Fund Filings – Chart by author

VFVA does sport a materially lower valuation than its peers, a significant benefit for the fund and its shareholders.

VFVA Valuation

Fund Filings – Chart by author

VFVA’s comparatively cheap valuation has two key implications for investors. In most cases, companies that trade with cheap valuations do so due to (perceived) risk and low growth prospects. These issues tend to be particularly salient during downturns and recessions, as investors tend to sell their risky investments during these, and these are very risky investments. Investors should expect VFVA to underperform relative to its peers during most downturns and recessions, as was the case during 1Q2020, the onset of the coronavirus pandemic. VFVA suffered losses of almost 40% during said time period, twice as large as those of the S&P 500, and moderately larger than those of its peers.

VFVA vs VTV vs VO vs VB vs VOO price
VFVA Total Return Price data by YCharts

VFVA’s cheap valuation does have one significant benefit: potential capital gains are above-average, contingent on valuation gaps narrowing and investor sentiment improving. Valuations have being narrowing on and off for almost two years now, and VFVA does tend to outperform when this happens, as expected. Best example of this is 1H2021, during which valuation gaps narrowed as mass vaccination campaigns meant the pandemic was drawing to a close, meaning pandemic-hit industries and sectors would soon recover. Value stocks outperformed during said time period, and the cheaper the valuation the greater the outperformance. VFVA itself was the top performer in its peer group, as expected.

VFVA vs VTV vs VO vs VB vs VOO total return
VFVA Total Return Price data by YCharts

In my opinion, VFVA will outperform its peers once valuations (continue to) normalize. This is ultimately dependent on fickle market sentiment, so outperformance is far from guaranteed, but I do believe that it is likely. Economic conditions remain reasonably strong, as evidenced by a strong jobs report. Inflation expectations have been decreasing as well, and hopefully actual inflation goes down as well. Insofar as economic conditions continue to improve, investor sentiment should improve as well, leading to tighter valuation and value stock outperformance. That has mostly

been the case for the past two years or so, and I believe that it will continue to be the case in the future.

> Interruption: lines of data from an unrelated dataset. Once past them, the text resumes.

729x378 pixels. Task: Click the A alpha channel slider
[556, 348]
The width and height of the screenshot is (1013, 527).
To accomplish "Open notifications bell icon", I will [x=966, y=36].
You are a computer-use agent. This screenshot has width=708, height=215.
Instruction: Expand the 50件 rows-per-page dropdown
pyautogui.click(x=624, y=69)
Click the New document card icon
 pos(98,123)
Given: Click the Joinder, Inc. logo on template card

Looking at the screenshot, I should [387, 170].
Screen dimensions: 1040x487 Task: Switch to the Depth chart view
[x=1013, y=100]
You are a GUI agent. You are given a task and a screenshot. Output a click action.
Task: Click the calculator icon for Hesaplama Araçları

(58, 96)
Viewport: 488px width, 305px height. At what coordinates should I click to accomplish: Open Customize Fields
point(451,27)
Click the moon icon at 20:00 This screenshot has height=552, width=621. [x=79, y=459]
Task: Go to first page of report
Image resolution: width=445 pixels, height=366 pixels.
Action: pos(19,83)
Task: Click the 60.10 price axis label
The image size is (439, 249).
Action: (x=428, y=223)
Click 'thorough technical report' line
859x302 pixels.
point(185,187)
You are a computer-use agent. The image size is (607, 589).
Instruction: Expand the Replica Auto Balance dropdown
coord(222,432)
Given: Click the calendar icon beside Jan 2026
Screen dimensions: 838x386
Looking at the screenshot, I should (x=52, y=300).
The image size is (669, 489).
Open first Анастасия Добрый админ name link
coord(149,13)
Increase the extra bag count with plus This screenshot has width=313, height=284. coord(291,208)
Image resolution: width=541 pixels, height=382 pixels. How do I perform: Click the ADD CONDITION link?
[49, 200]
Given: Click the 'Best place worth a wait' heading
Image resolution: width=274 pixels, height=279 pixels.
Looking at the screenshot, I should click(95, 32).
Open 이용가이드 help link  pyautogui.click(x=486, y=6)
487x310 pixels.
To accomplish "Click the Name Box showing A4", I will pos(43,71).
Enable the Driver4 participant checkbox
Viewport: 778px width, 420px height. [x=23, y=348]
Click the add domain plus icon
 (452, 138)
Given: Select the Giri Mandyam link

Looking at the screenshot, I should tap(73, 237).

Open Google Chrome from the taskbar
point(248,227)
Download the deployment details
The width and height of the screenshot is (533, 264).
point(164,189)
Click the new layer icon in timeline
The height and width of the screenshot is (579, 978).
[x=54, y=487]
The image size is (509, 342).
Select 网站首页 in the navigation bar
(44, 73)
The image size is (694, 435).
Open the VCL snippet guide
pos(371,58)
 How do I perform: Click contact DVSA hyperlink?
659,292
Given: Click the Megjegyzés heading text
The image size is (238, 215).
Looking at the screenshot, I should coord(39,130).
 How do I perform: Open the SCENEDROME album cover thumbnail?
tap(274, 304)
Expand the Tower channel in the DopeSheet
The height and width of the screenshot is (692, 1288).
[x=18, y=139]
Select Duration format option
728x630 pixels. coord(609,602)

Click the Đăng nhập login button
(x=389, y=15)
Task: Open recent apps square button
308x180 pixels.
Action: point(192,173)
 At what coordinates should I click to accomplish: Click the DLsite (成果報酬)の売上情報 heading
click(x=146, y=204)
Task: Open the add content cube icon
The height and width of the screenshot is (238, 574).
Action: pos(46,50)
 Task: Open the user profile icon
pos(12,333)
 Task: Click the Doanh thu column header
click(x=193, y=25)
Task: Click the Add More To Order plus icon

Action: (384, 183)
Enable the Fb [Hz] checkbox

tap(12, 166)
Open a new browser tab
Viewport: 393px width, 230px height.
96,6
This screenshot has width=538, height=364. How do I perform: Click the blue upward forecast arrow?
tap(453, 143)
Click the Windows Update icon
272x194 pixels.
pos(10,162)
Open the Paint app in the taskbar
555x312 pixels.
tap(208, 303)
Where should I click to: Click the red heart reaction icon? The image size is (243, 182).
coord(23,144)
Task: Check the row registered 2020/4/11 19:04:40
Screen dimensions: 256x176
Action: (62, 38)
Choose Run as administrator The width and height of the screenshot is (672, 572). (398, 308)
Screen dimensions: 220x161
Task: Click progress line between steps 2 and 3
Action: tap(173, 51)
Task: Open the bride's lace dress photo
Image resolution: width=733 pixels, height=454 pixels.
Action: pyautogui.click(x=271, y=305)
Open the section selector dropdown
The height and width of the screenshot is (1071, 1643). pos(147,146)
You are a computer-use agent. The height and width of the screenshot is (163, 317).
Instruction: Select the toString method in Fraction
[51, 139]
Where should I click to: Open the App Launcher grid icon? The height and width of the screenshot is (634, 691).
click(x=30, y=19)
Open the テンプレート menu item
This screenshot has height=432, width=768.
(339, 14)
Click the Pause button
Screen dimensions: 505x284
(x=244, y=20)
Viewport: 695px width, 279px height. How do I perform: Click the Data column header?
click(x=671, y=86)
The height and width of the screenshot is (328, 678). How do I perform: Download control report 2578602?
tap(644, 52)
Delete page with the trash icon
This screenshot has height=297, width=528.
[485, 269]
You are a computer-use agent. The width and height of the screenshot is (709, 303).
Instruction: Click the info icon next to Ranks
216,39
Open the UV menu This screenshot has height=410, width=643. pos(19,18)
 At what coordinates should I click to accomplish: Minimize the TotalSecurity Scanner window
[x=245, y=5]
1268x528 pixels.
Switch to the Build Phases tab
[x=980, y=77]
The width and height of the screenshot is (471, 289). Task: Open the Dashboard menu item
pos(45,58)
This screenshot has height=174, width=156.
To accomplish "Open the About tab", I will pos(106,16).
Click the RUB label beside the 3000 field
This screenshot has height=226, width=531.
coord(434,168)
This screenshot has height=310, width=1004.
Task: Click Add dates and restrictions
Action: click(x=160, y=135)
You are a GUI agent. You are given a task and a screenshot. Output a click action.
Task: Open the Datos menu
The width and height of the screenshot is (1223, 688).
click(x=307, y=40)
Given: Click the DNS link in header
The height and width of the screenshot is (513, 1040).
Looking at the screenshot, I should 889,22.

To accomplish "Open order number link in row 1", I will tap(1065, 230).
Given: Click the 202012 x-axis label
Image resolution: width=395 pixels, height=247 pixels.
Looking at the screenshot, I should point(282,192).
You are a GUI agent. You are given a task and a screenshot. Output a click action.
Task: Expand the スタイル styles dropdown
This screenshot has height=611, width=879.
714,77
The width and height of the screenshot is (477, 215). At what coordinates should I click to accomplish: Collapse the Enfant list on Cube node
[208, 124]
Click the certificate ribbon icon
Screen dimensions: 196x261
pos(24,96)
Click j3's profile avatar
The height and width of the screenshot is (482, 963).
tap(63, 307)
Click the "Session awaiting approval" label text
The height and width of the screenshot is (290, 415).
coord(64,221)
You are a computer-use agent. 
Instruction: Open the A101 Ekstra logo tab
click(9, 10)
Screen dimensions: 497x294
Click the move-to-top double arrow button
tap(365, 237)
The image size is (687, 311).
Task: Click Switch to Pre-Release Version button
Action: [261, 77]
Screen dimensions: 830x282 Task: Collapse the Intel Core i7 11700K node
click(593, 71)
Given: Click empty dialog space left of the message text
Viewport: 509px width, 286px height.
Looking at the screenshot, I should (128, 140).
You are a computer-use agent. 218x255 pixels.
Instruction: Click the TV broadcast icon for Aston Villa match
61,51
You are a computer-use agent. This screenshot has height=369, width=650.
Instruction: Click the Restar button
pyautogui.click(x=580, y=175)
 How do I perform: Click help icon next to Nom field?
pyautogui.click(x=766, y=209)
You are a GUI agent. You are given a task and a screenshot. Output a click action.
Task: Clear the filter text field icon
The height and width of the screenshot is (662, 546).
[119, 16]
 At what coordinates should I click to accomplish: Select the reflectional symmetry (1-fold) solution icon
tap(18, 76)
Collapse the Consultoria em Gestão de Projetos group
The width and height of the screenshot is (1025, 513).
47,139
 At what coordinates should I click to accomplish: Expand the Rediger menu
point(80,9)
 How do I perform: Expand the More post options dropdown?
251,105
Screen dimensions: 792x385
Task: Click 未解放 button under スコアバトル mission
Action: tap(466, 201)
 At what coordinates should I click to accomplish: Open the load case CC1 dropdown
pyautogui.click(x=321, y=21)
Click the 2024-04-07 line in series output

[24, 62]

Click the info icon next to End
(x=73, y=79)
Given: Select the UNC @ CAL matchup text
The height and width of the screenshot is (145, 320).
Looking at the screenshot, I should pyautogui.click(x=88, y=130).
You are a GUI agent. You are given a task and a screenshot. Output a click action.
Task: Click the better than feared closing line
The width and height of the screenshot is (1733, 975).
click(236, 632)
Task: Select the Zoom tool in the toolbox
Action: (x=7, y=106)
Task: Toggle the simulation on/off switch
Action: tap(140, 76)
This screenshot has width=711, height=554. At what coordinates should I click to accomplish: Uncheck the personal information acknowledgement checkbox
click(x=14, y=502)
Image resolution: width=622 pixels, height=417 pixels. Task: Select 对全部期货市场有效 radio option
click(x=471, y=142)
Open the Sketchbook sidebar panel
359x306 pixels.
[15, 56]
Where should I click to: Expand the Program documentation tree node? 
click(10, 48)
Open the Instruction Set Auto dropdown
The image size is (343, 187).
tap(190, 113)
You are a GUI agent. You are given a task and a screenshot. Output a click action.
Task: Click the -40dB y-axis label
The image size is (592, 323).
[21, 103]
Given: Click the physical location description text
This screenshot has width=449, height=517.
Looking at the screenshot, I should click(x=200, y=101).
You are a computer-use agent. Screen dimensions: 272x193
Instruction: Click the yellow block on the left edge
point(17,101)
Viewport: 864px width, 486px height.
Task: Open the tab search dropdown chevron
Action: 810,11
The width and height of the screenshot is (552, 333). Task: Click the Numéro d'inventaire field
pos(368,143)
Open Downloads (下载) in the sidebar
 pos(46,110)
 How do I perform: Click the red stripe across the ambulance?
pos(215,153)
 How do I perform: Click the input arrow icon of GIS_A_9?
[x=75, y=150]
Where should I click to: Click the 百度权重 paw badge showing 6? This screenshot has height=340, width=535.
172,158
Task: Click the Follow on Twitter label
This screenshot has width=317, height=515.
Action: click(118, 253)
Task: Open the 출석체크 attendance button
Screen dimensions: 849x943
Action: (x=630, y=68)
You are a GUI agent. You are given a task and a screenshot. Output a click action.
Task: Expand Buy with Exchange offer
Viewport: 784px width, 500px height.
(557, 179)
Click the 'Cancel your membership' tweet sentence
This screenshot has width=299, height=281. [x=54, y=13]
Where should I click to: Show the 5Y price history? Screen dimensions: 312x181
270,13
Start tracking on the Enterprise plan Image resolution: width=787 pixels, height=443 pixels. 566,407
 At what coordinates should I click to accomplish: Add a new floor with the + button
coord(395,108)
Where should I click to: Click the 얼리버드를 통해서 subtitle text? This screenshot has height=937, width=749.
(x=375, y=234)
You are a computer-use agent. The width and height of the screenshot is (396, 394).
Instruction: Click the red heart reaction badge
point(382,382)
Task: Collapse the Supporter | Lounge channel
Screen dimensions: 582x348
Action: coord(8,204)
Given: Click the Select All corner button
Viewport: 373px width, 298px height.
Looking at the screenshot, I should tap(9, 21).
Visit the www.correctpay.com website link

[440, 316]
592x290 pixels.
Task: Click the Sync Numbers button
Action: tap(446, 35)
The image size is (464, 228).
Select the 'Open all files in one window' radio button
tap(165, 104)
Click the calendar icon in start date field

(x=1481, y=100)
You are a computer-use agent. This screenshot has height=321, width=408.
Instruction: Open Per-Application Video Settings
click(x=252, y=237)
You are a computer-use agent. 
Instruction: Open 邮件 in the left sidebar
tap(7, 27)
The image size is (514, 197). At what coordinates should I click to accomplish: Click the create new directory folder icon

As a final point, a quick table comparing VFRA’s performance with that of its peers. The fund’s performance track-record is reasonably good, with the fund outperforming its peers and the S&P 500 for the past three years or so. Performance is, from what I’ve seen, somewhat spotty, and dependent on starting conditions and time period selected.

VFVA Performance

Seeking Alpha – Chart by author

Conclusion – Buy

VFVA’s comparatively cheap valuation and reasonably strong performance track record make the fund a buy, and a slightly superior investment relative to most broad-based value index ETFs.